The summary, too, is a feature of the templates. We think the summary is not ideal, and don’t use it in our most recent template sets.

Finally, I beg you to actually come into our community (bug tracker, IRC: #mercurial on freenode) and ask about your issues. Chances are some of them can get fixed soonish, others can be put on the agenda. Also, it would be in hg’s best interest (which I think in some ways would also be of interest of Mozilla) if there also came some positive notes about hg into the Mozilla community. While a lot of people actually like hg from what I’ve seen, the atmosphere around it is kind of negative, which is too bad. I really don’t think other DVCSs would do better on most of your counts (they would probably have many similar constraints and a bunch more nags that we don’t have).

Thanks for your comments.
I’ll update my post tomorrow.

I definitely didn’t want to say I dislike Hg. I’m just using Hg a lot recently and listed things that I encountered that were a problem for me. Main reason was hope that people will point out solutions 🙂

So Dirkjan, fear not 🙂 I love Hg and find it extremely useful and a huge upgrade not only for work on basic products, but a great stimulation for easy forking, and branching, and experiments. Its just that writing what’s GOOD about Hg to people who’re using it every day is not that big topic 😉

Yes, but cloning is supposed to give you the entire revision history together with the files, so if you were able to clone a single directory, how would its history look like in the case described above?

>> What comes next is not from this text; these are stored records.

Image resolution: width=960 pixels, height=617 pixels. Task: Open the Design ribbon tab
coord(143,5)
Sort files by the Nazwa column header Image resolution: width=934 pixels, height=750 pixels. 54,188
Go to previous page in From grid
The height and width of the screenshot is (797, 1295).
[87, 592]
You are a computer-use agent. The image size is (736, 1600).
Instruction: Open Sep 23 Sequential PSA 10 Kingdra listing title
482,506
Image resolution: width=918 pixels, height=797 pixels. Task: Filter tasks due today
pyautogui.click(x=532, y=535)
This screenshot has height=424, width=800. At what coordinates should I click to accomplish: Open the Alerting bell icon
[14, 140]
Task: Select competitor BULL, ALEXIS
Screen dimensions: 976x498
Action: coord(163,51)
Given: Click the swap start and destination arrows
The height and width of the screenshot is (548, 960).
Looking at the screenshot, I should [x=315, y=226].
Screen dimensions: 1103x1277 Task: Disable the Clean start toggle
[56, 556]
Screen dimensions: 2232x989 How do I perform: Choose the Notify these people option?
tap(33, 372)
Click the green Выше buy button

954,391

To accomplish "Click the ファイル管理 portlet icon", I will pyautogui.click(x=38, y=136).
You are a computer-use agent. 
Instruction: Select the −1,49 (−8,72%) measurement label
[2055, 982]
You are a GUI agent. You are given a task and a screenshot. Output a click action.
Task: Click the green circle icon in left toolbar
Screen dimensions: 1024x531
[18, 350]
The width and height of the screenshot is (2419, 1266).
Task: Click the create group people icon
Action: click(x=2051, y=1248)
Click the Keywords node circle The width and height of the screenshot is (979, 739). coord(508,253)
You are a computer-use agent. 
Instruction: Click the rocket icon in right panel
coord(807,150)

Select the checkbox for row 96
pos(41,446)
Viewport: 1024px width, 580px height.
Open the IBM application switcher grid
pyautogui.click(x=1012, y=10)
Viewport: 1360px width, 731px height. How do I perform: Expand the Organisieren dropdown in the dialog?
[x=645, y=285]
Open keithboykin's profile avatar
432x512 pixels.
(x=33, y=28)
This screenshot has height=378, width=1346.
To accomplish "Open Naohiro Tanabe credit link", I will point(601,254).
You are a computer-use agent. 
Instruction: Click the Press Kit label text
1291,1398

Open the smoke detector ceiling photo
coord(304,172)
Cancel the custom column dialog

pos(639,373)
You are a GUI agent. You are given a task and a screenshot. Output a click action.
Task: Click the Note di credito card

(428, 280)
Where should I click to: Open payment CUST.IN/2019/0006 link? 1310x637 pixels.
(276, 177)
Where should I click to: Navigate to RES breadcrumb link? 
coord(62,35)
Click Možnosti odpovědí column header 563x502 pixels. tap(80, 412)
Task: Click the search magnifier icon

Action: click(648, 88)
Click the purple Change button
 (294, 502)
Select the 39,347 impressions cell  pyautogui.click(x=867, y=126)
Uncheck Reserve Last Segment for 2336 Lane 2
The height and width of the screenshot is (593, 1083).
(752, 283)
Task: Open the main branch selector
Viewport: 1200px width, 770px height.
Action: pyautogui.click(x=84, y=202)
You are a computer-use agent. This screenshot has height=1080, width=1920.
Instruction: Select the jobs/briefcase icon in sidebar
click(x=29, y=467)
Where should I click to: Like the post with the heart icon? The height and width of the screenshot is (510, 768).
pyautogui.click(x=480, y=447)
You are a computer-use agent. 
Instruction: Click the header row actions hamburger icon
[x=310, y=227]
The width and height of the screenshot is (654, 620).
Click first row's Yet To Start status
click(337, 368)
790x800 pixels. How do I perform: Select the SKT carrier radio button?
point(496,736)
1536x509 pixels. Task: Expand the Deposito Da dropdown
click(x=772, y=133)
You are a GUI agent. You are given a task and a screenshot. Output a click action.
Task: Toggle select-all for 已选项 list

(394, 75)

Stas: I don’t need this. i need a feature that allows me to get a directory from my repo and be able to update it to given revision/branch. That’s all.
It’s a very useful feature from SVN that I miss here :/

For the directory problem, I think that’s just old CVS habits. hg revert . is even easier to type than revert -a. hg commit . isn’t too bad either. For systems where changesets are atomic, I think it’s natural to default to working on the whole repo.

>It also has a problem with pulling directories. I failed to find a way to get a particular directory
>cloned or pulled from a repository. In result directions for users are getting even more
> complex (pull this repo, then get this directory and copy it there)

Inability to checkout/clone/get in any way a single file or directory from the repo is the one thing preventing me from considering distributed VCS’s. I’m not thrilled about SVN, but until they figure this out that’s what I’ll be using.